What is the observed problem with general POS systems?

Generally it is observed that "no" payment terminals are specially dedicated for visually challenged people. The conventional payment terminals consists of touchscreens / LCDs and has no user interface designed for visually challenged People. If visually challenged people prefer card payment, they need to take help of others while making payment through card & has security related issues for them involved in the transaction.

Overview

The payment process would be as depicted in the flowchart:

1. The headphones would be first put on by the user. LDR detects whether the headphones are properly put on. It ensures the saftey while the transaction is processed. The transaction gets cancelled if the headphones are removed.

2. The card is swiped/ read by the RFID reader/magnetic strip sensor and checks whether the card is valid or not. If it is not valid then it stops the program.

3. The input is taken from the numpad keys attached to the Sony Spresense board.

4. The appropriate audio (.mp3) files are played that are stored onto the SD card.
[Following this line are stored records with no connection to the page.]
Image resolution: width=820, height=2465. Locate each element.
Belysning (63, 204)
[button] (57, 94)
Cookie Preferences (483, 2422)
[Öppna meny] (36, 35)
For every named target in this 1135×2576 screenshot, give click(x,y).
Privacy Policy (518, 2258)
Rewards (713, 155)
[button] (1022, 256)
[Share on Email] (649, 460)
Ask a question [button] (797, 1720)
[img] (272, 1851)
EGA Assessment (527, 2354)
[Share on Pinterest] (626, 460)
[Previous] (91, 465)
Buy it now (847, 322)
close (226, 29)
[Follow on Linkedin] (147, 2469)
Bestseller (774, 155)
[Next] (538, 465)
The basic input and output blocks to the Spresense controller are as shown below

Setting Up the Audio

In order to play the.mp3 files from the SD card we need to first install the DSP codec files. I prefer to install them onto the SPI-Flash as follows:

The DSP installer is launched from Arduino IDE, to open it click on the toolbar menu: File → Examples → Examples for Spresense Audio → dsp_installer. Press 1 to install onto SPI-Flash or press 2 to install onto SD card.

Note: 1. Use a FAT-32 formatted SD card; 2. SD card capacity should not be more than 32GB; 3. The audio application calls the initPlayer() or initRecorder() function with the argument of the DSP installation directory. If you installed DSP binary to the SD card, you have to specify the /mnt/sd0/BIN. If you installed into the SPI Flash, you have to specify the /mnt/spif/BIN.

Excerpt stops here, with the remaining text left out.